Top of Extracted data
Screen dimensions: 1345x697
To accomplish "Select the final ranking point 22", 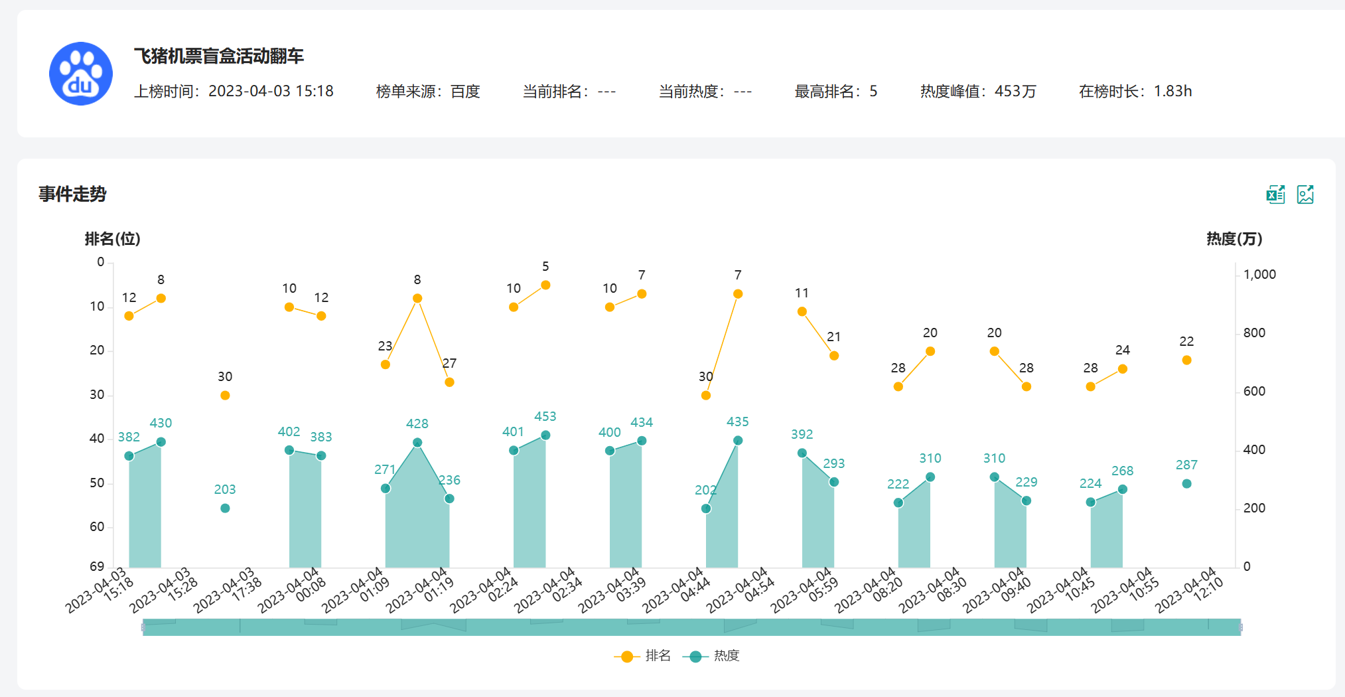I will [x=1187, y=360].
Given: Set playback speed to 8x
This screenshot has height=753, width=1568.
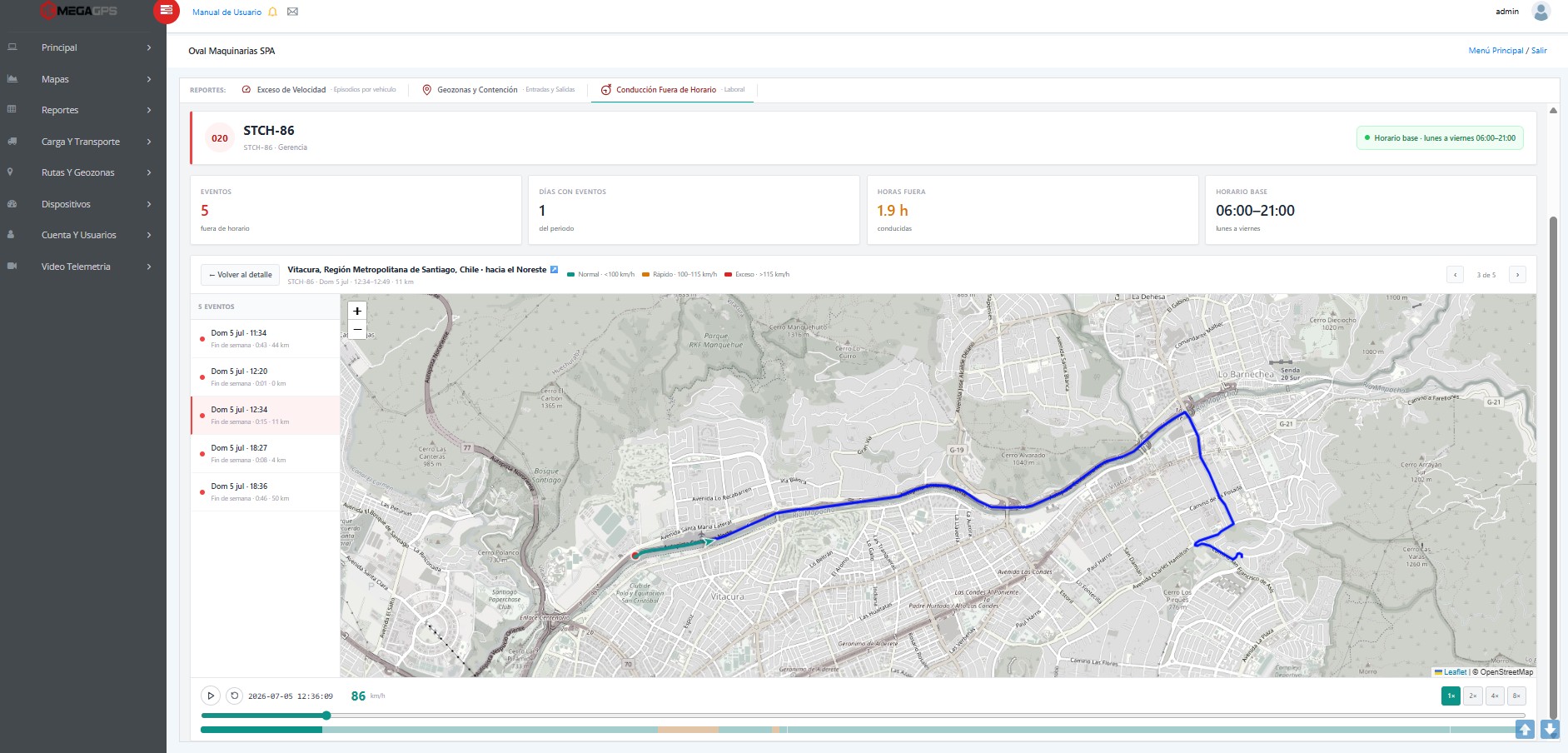Looking at the screenshot, I should (x=1516, y=696).
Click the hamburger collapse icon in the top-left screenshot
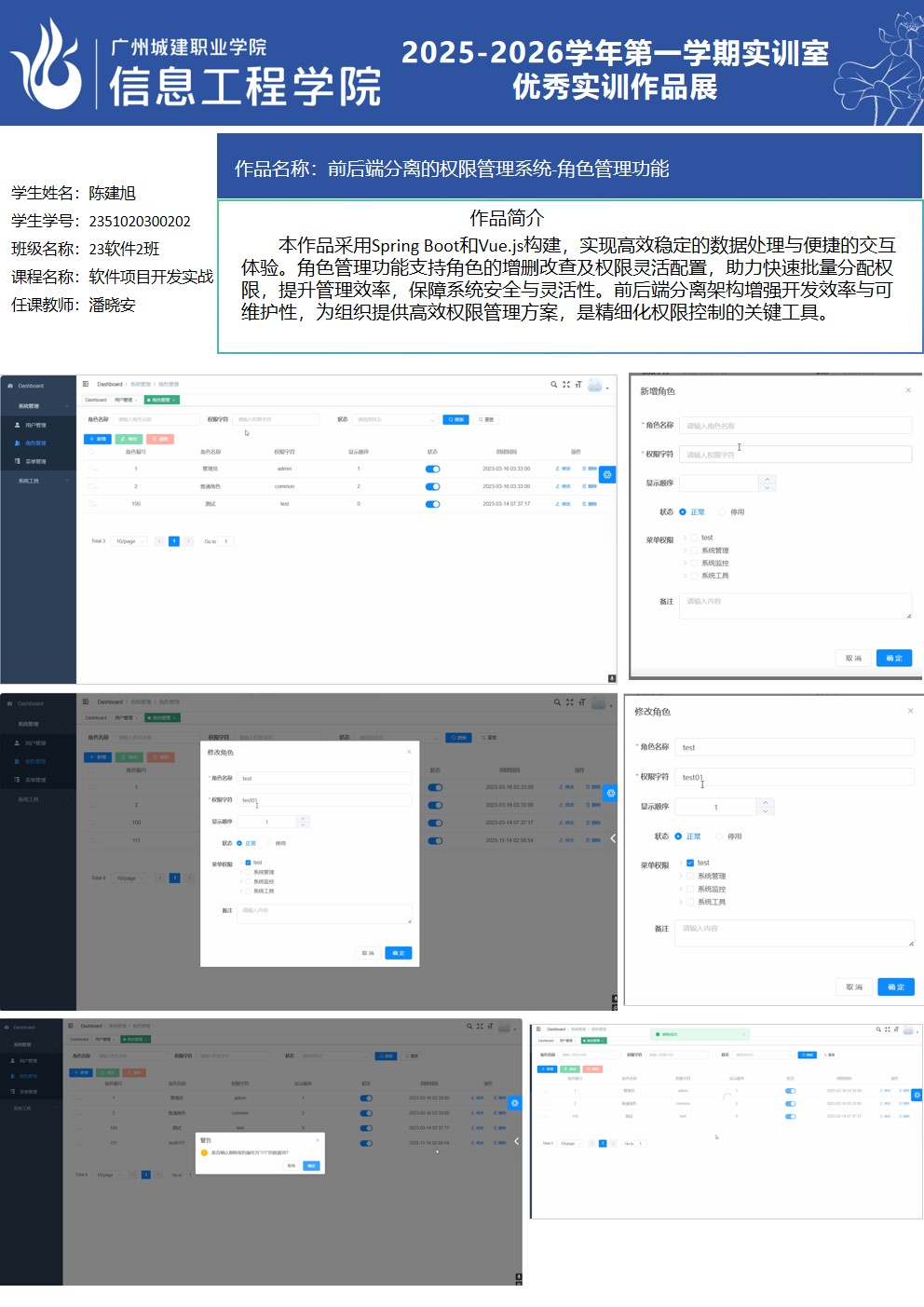The image size is (924, 1307). click(86, 384)
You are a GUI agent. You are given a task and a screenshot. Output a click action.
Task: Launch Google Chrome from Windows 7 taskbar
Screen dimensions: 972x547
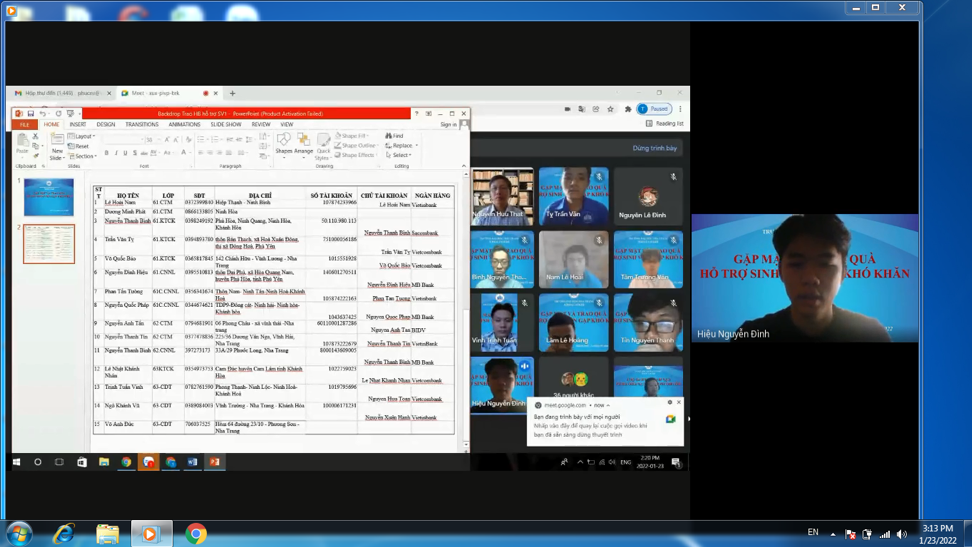point(196,534)
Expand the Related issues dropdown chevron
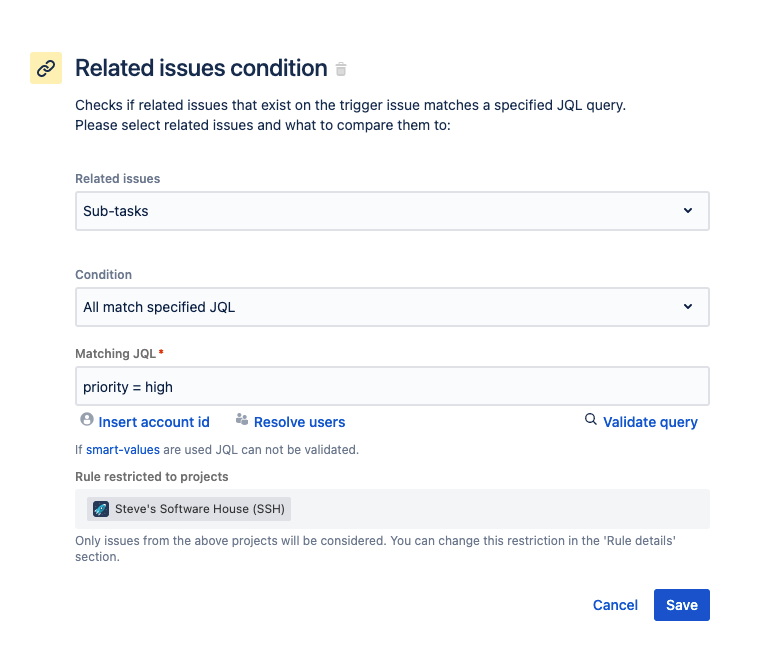This screenshot has width=770, height=647. click(x=688, y=211)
Bottom of Extracted data
» Prompt
Which lines run from the one containing "Click the hamburger" to the end of the data above? Set down those lines exactly, and only those, without any pictures.

» Exercise result
Click the hamburger collapse icon in the top-left screenshot
The image size is (924, 1307). click(86, 384)
You are a GUI agent. You are given a task and a screenshot. Output a click action.
Task: Launch Google Chrome from Windows 7 taskbar
Screen dimensions: 972x547
point(196,534)
Expand the Related issues dropdown chevron
This screenshot has width=770, height=647. click(x=688, y=211)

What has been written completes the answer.